The most efficient way to shrink the carbon footprint of your menu is to eat less meat, especially beef. Raising cattle takes a lot more energy than growing the equivalent amount of grains, fruits or vegetables: most produce requires about 2 calories of fossil-fuel energy to cultivate per 1 calorie of food energy; with beef, the ratio can be as high as 80 to 1. What's more, the majority of cattle in the U.S. are reared on grain and loads of it--670 million tons in 2002--and the fertilizer used to grow that feed creates separate environmental problems, including surface runoff that leads to dead zones in coastal waters like the Gulf of Mexico. Those grain-fed cattle then belch methane, a greenhouse gas that is 20 times as potent as CO2. "Reducing beef is the first step to a green diet," says Michael Jacobson of the Center for Science in the Public Interest (CSPI).
That one step can make an enormous impact on the atmosphere and your arteries. A 2005 study by the University of Chicago found that one person switching from a red-meat-based diet to vegetarianism could save about the same amount of CO2 as trading in a Toyota Camry for a Toyota Prius. There's no shortage of evidence that reducing red meat--Americans eat more than 60 lb. of dead cow annually--is also good for your health.
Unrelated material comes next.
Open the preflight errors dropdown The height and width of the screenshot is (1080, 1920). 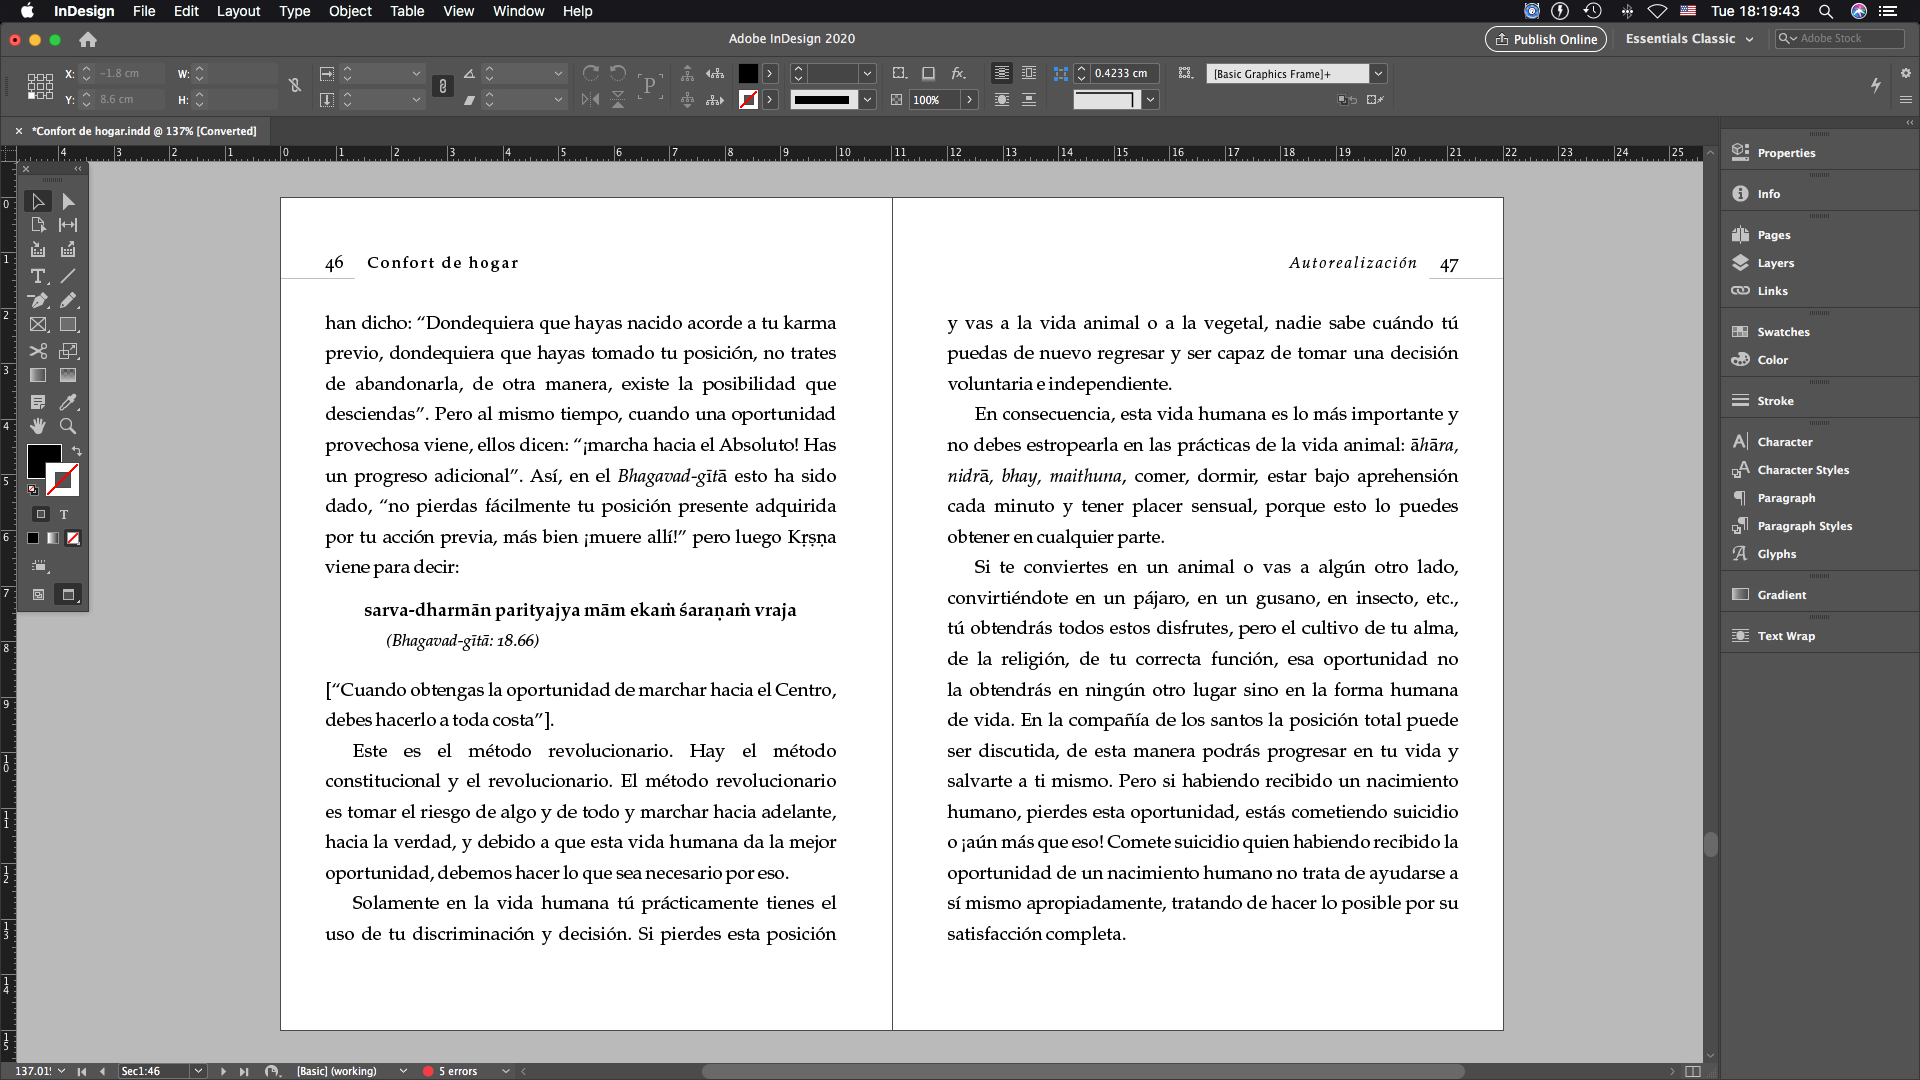(x=506, y=1071)
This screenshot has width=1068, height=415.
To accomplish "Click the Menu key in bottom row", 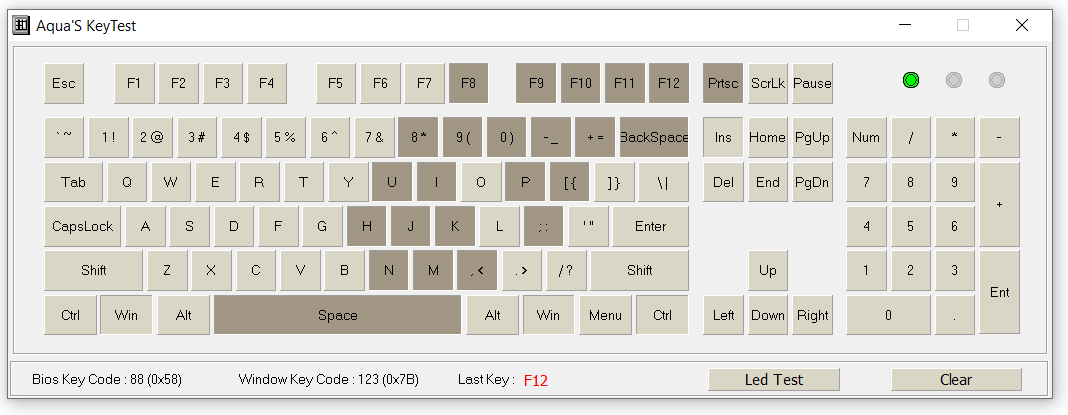I will (x=605, y=315).
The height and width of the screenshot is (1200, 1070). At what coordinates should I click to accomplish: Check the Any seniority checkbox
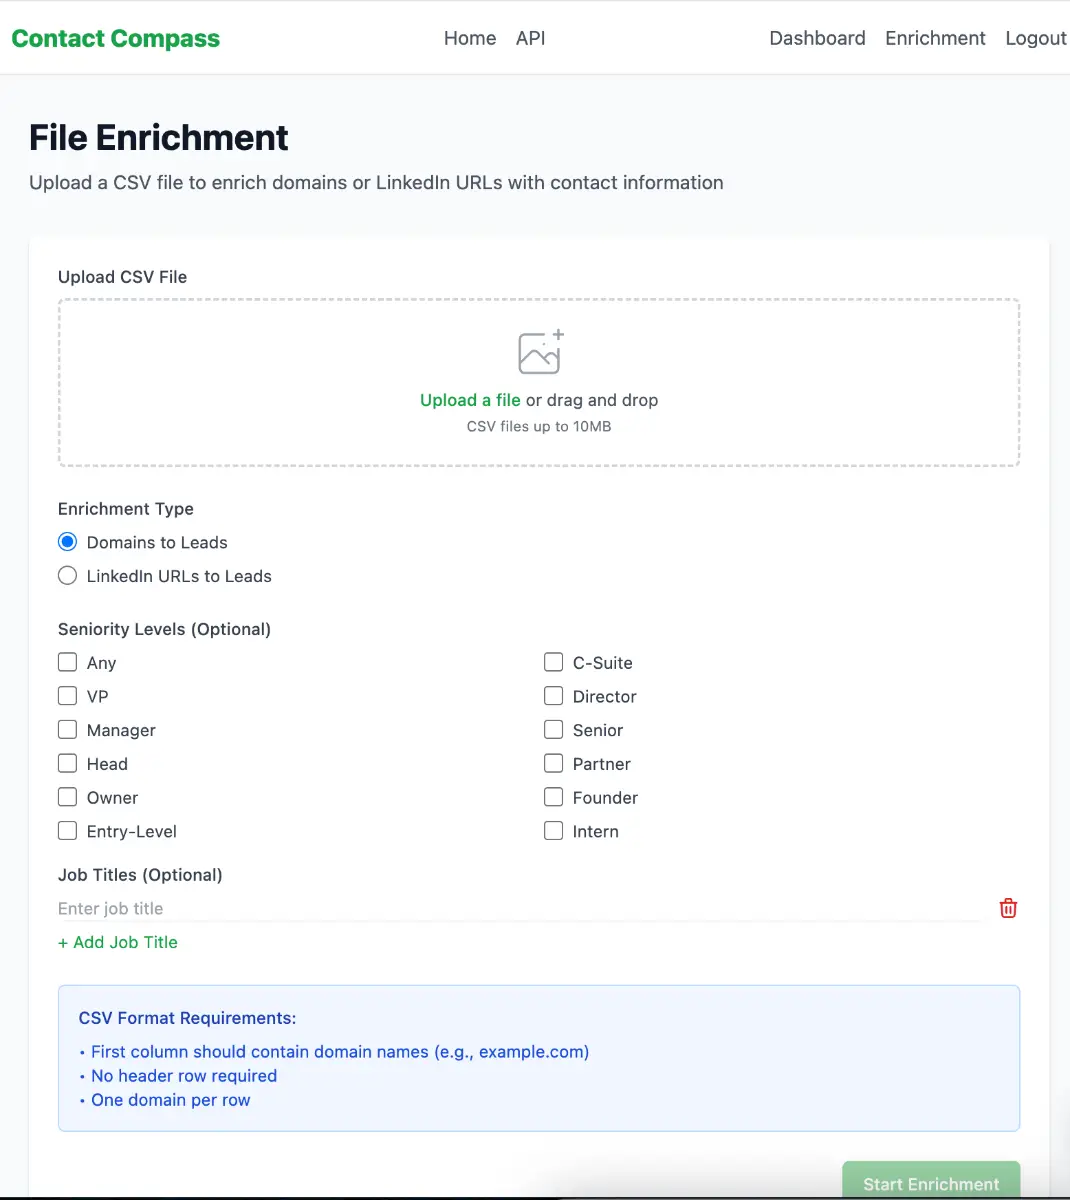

CSPI estimates that replacing one 3.5-oz. serving of beef, one egg and a 1-oz. serving of cheese each day with an equivalent amount of fruits, vegetables and grains would cut your daily fat consumption and increase your fiber intake, all while conserving 1.8 acres of cropland and reducing animal waste by 11,400 lb. each year.
And while locally grown has become some eco-eaters' mantra, what you eat matters more than where it comes from. Our food travels from 1,500 to 2,500 miles on average from farm to supermarket, but that journey typically accounts for just 4% of a food's carbon footprint. "Focus on eating lower on the food chain, with more plants and fruits and less meat and dairy," says Kate Geagan, a dietitian and author of the forthcoming book Go Green Get Lean. "It's that simple." Installing solar panels or buying a hybrid may not be possible for many of us, but we can change today what goes into our bodies--and those decisions matter, for the health of our planet and ourselves.